The two corresponding English samples consisted of 91 (48.1%) male and 98 (51.9%) female respondents aged between 16 to 71 years (M = 30.16, SD = 11.62). The respondents were from diverse educational levels (ISCED Level 1: 6.4%, ISCED Level 2: 16.4%, ISCED Level 3: 41.8%, ISCED Level 4: 20.6% and ISCED Level 5: 14.8%). Again, approximately half of the respondents were randomly assigned to each of the two experimental “constraint violation conditions.”
Results
Differential item functioning within each language version caused by violations of the functional constraints was examined by means of T10 statistics. These analyses were carried out separately for the German and English samples. For each goodness-of-fit test, we simulated a total of 6,000 matrices. The results of these analyses are given in Table 1.
Effect of Intentional Violations of the Functional Constraints on the Psychometric Quality of the Automatically Generated Items (1PL-Rasch Model)
The results obtained for the functional constraint “unambiguity: relatively common nouns” were in line with our hypotheses in both language versions. However, the results obtained for the functional constraint “unambiguity: relatively uncommon noun” only partially confirmed our hypothesis. While we observed significant model fit statistics in the English, a narrow insignificant model fit statistic was obtained in the German version. A closer examination of the constraint violating items across the two languages revealed that the differences in the word frequencies of the more common target word and the less common alternative solutions was more pronounced in the German version, which might have contributed to our finding.
Next, we evaluated whether the k = 10 anagrams that honored all functional constraints measure a unidimensional latent trait within and across both languages.

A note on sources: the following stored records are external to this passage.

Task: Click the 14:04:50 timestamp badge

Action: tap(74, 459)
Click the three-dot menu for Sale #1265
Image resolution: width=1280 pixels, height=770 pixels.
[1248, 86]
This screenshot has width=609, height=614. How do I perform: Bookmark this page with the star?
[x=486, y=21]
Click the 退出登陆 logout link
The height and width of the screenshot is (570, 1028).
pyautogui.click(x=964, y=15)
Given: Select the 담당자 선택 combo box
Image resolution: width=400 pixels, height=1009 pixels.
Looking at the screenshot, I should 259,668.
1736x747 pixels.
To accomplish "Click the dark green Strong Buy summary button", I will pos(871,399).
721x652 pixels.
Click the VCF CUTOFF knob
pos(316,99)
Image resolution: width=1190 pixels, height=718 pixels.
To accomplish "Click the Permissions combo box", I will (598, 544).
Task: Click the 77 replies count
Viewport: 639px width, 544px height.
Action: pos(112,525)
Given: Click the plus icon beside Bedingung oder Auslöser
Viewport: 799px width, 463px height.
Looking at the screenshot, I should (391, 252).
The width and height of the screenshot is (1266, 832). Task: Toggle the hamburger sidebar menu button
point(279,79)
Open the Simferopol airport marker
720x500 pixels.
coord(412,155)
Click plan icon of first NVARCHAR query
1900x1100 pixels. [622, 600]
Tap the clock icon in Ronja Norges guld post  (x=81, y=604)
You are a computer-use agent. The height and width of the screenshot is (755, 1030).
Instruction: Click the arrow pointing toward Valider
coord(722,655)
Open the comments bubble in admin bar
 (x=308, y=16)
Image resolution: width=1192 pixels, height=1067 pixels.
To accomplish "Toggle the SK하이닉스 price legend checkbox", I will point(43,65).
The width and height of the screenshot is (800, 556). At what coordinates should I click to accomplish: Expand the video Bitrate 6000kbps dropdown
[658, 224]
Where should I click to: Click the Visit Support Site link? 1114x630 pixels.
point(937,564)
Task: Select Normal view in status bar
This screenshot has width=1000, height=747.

The results are presented in Table 2.
Goodness of Fit Statistics for the 1PL Rasch Model Within and Across Both Languages for the k = 10 Items of Study 1 That Honor All Functional Constraints
As can be seen in Table 2, the 1PL Rasch model fits the data within and across language. Most importantly, the Andersen Likelihood Ratio test for the partitioning criterion “language version” failed to reach the level of statistical significance. This implies that matching anagram problems according to their radical levels in the actual item generation phase is effective in automatically generating a set of anagram problems that exhibits full score equivalence across the two languages examined.
Study 2
The second study was conducted to validate the results obtained in the first study and to evaluate the construct representation within and across both languages.
Procedure
To ensure a more representative distribution of the radical levels, we generated k = 90 new German anagram problems and k = 60 new English anagram problems. Based on the finding that constructing conceptually and linguistically identical verbal test items in multiple languages is close to impossible (cf., Allalouf et al., 1999; Allalouf et al., 2009; Elosua & López-Jaúregui, 2007; Sireci & Allalouf, 2003), we did not attempt to match these additional items according to their radicals across the two languages. Instead, we decided to link the resulting item pools through a common set of k = 10 anagram problems that already exhibited full score equivalence in the previous study. The new item pool within was split into anagram problem sets containing a total of k = 15 newly generated anagram problems and the k = 10 anchor items obtained in Study 1. The anchor items were administered at the 2nd, 4th, 6th, 8th, 10th, 12th, 14th, 16th, 18th, and 20th positions of the item sets. This resulted into a total of six German and four English item sets. Each respondent worked 1 of the 10 item sets. The general administration conditions were identical to Study 1.
Samples
The German sample consisted of 721 (43.5%) males and 936 (56.5%) females aged between 12 to 89 years (M = 31.11, SD = 12.83). The respondents were from diverse educational levels (ISCED Level 0: 3.2%, ISCED Level 1: 7.7%, ISCED Level 2: 13.3%, ISCED Level 3: 52.0 %, ISCED Level 4: 13.5%, ISCED Level 5: 7.7%, and ISCED Level 6: 2.6%).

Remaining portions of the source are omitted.